* Work order
List each line in the rows below that contains the word "should".

----- Provided information

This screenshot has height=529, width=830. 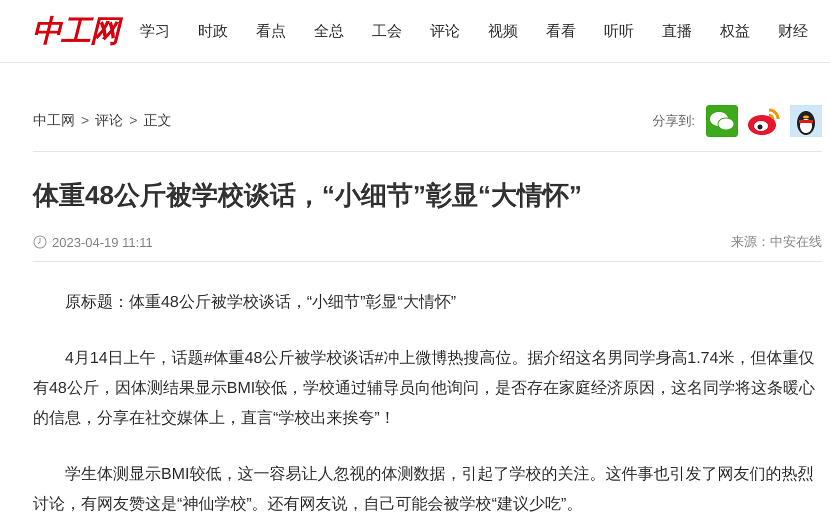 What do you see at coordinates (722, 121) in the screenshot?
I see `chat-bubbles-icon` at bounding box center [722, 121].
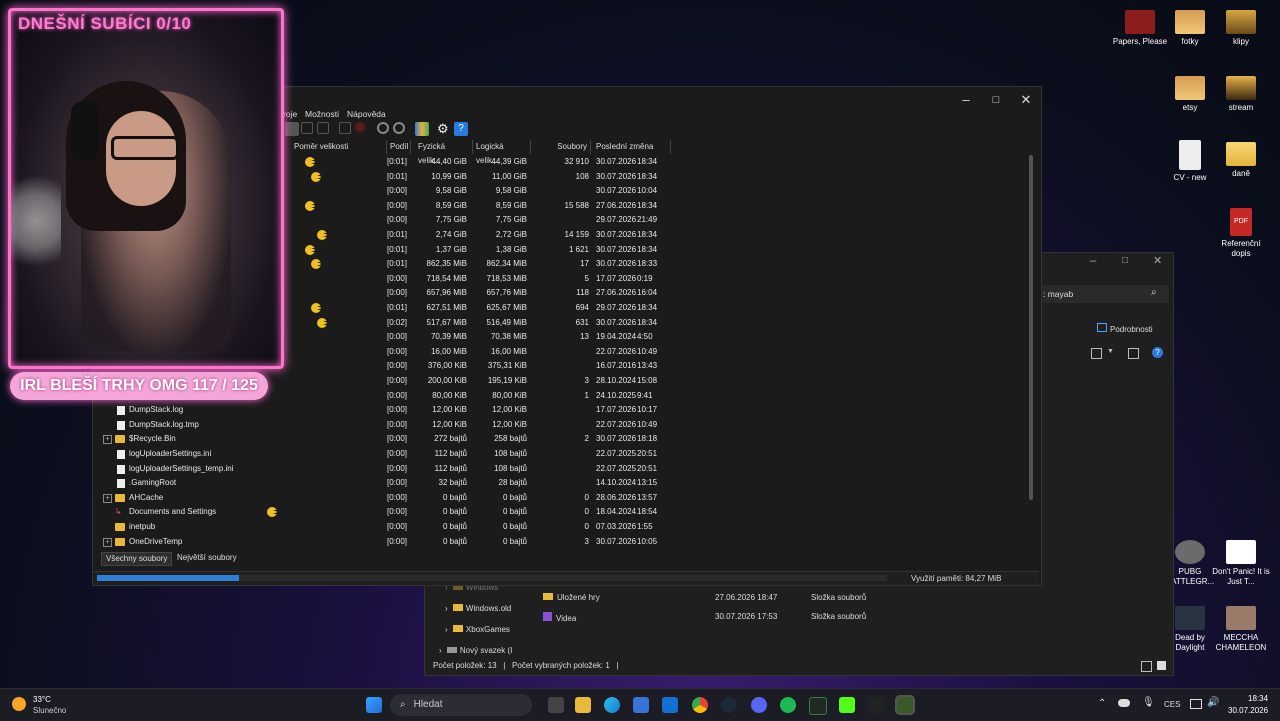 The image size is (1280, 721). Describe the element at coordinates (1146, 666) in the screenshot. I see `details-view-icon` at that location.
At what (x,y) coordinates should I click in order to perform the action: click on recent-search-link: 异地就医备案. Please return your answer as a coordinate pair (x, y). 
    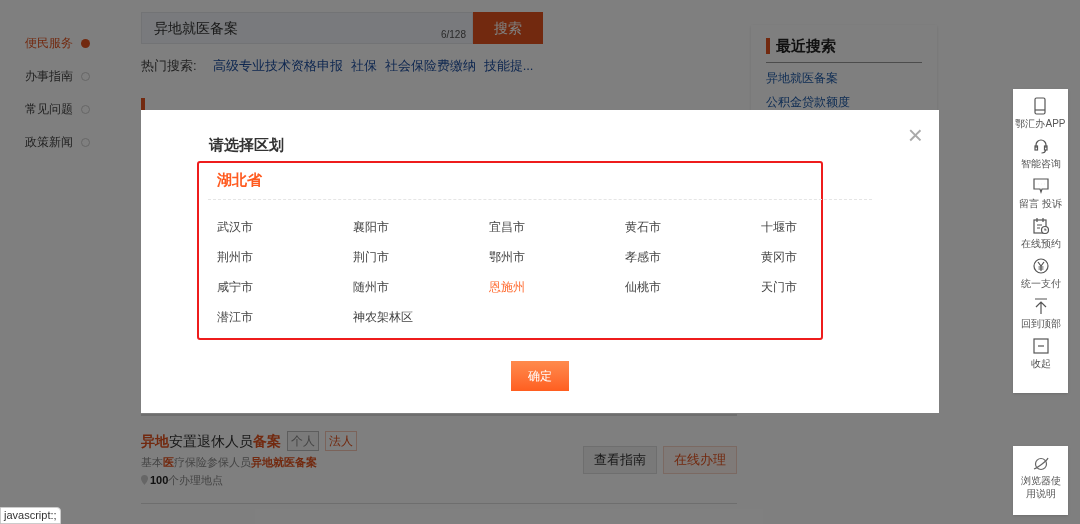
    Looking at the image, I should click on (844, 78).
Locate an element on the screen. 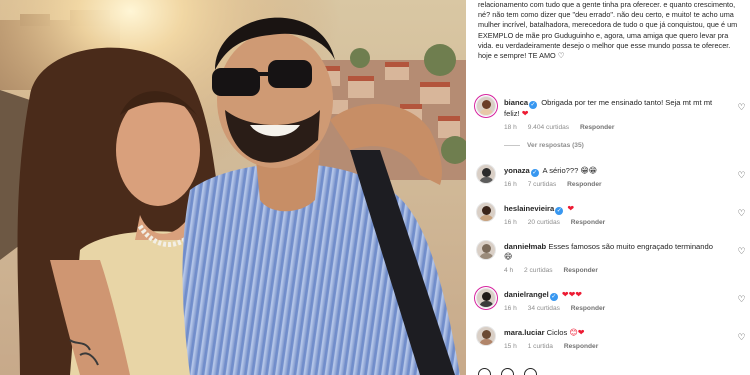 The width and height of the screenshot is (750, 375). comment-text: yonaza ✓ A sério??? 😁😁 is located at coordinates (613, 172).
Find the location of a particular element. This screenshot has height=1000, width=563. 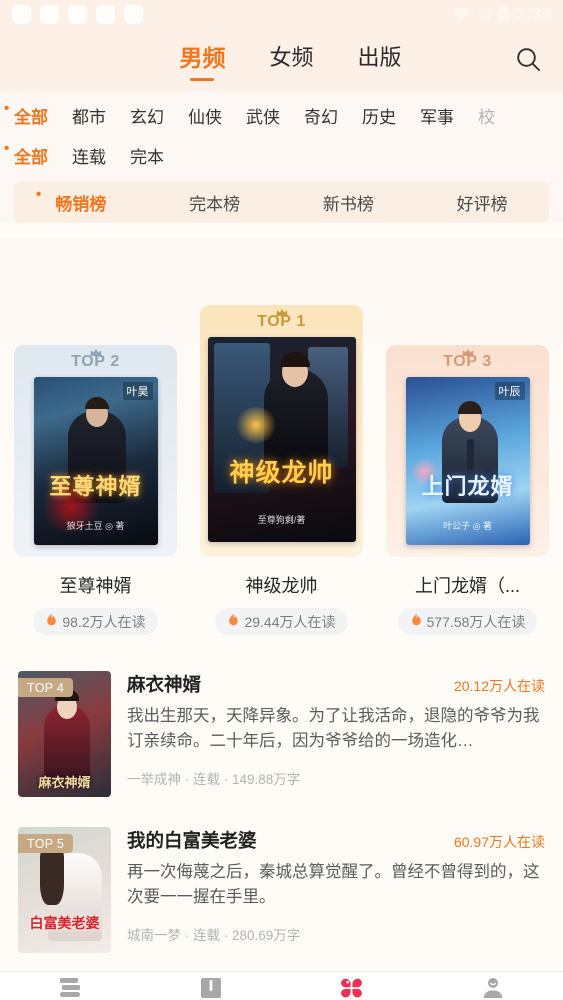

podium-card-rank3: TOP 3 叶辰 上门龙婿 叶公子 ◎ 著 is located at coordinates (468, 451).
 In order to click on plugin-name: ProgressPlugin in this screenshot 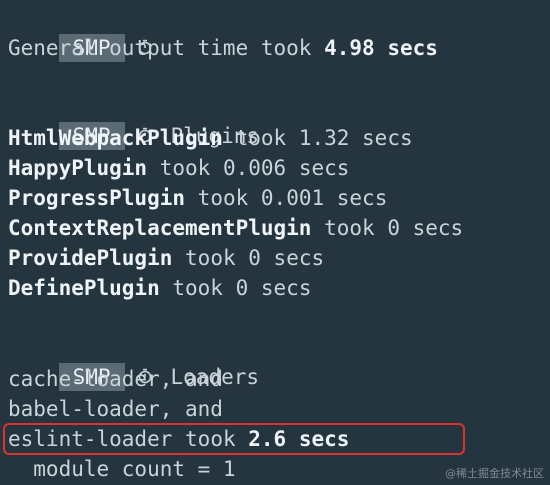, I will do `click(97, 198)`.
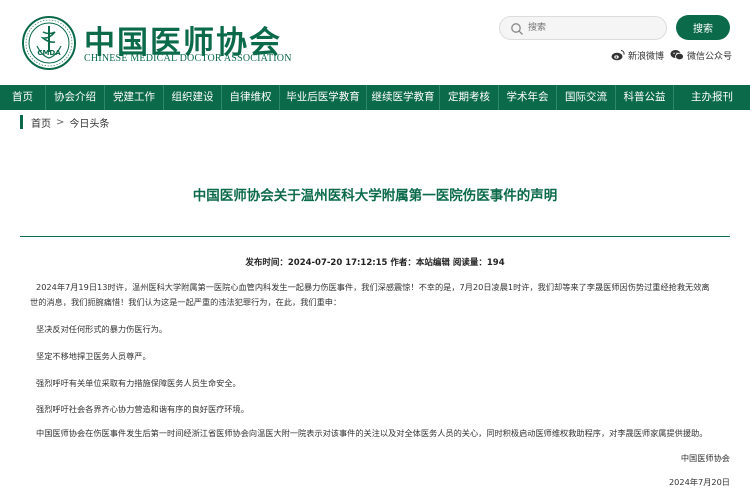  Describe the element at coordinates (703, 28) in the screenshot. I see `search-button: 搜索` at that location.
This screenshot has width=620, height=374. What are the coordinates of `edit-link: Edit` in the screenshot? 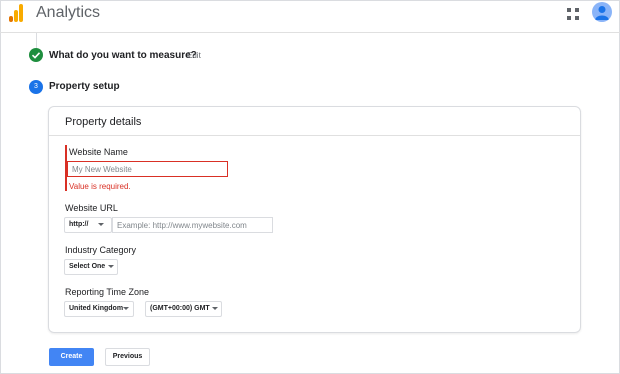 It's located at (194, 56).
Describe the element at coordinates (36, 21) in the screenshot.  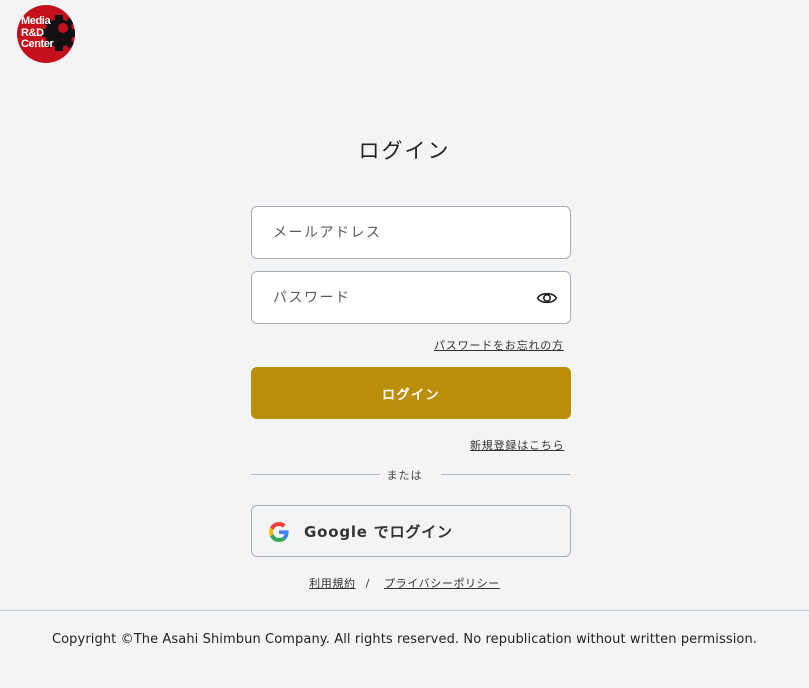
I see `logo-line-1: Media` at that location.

----------
----- Provided information

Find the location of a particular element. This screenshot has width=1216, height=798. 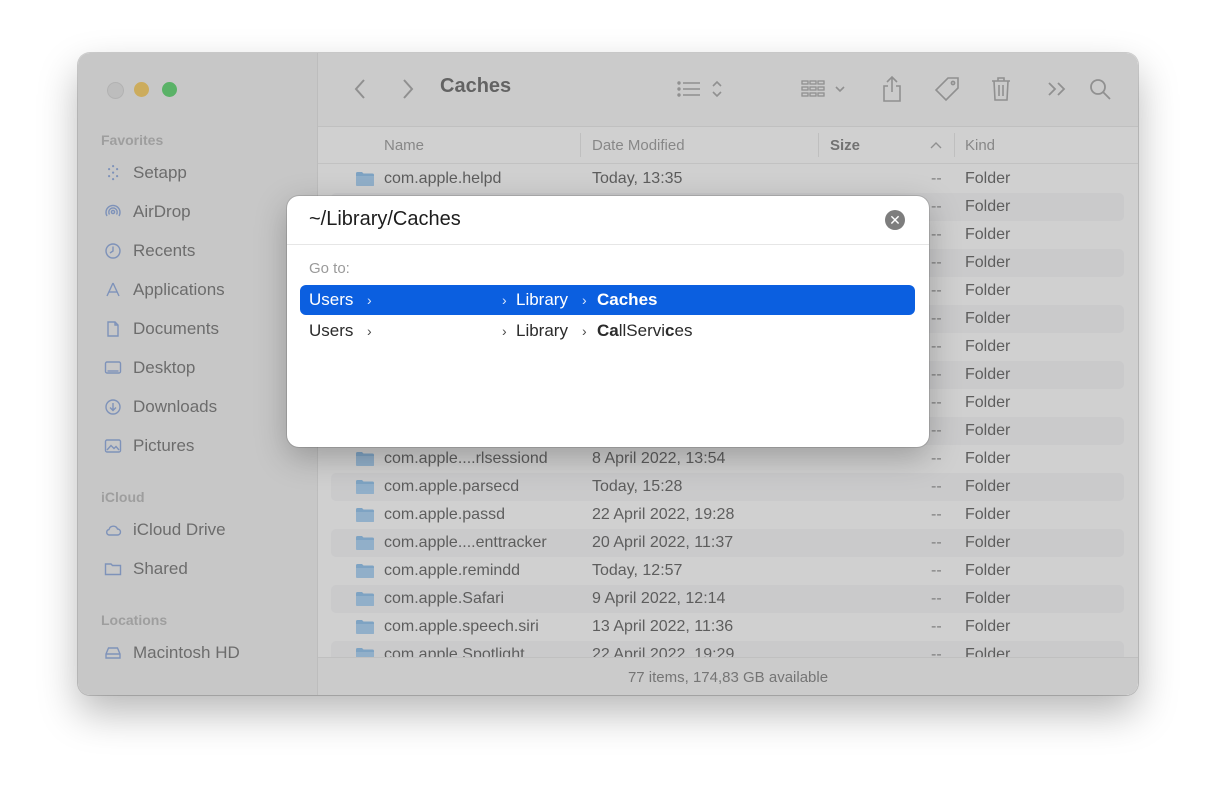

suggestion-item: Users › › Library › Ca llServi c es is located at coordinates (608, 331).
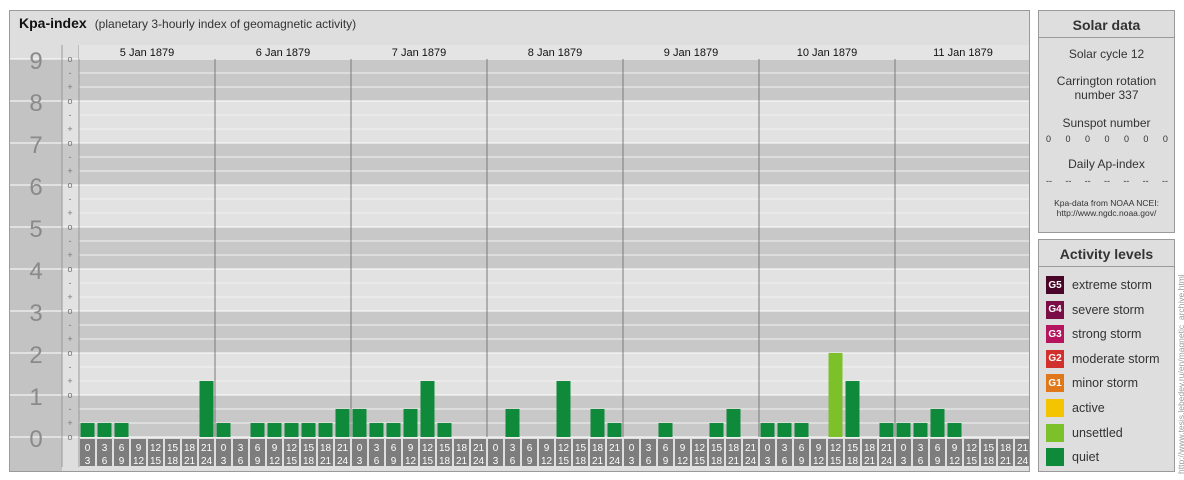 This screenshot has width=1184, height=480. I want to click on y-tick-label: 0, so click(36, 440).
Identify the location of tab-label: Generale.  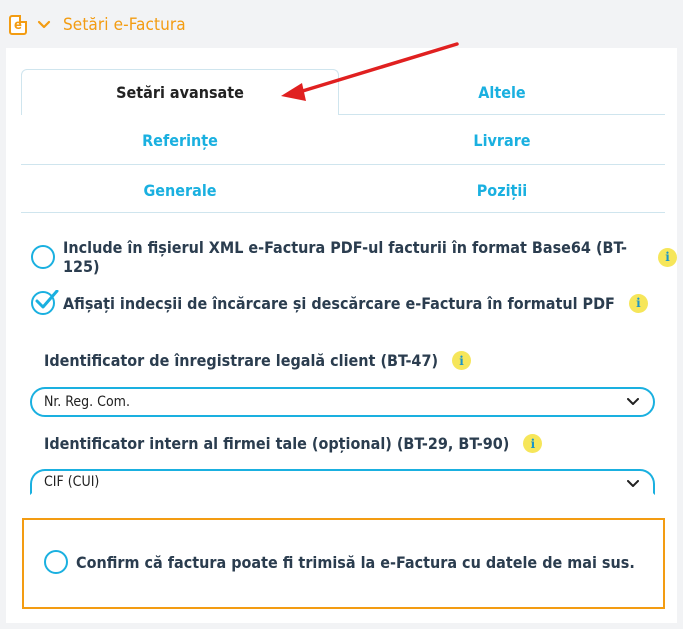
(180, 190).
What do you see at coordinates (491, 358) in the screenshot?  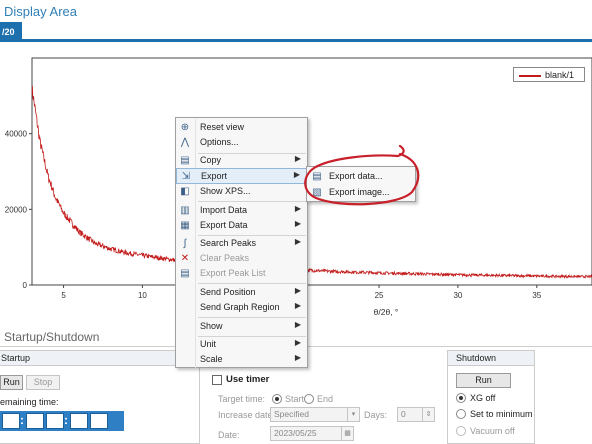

----------

* Exercise response
At what (x,y) coordinates should I click in order to perform the action: click on recent-search-link: 异地就医备案. Please return your answer as a coordinate pair (x, y). 
    Looking at the image, I should click on (844, 78).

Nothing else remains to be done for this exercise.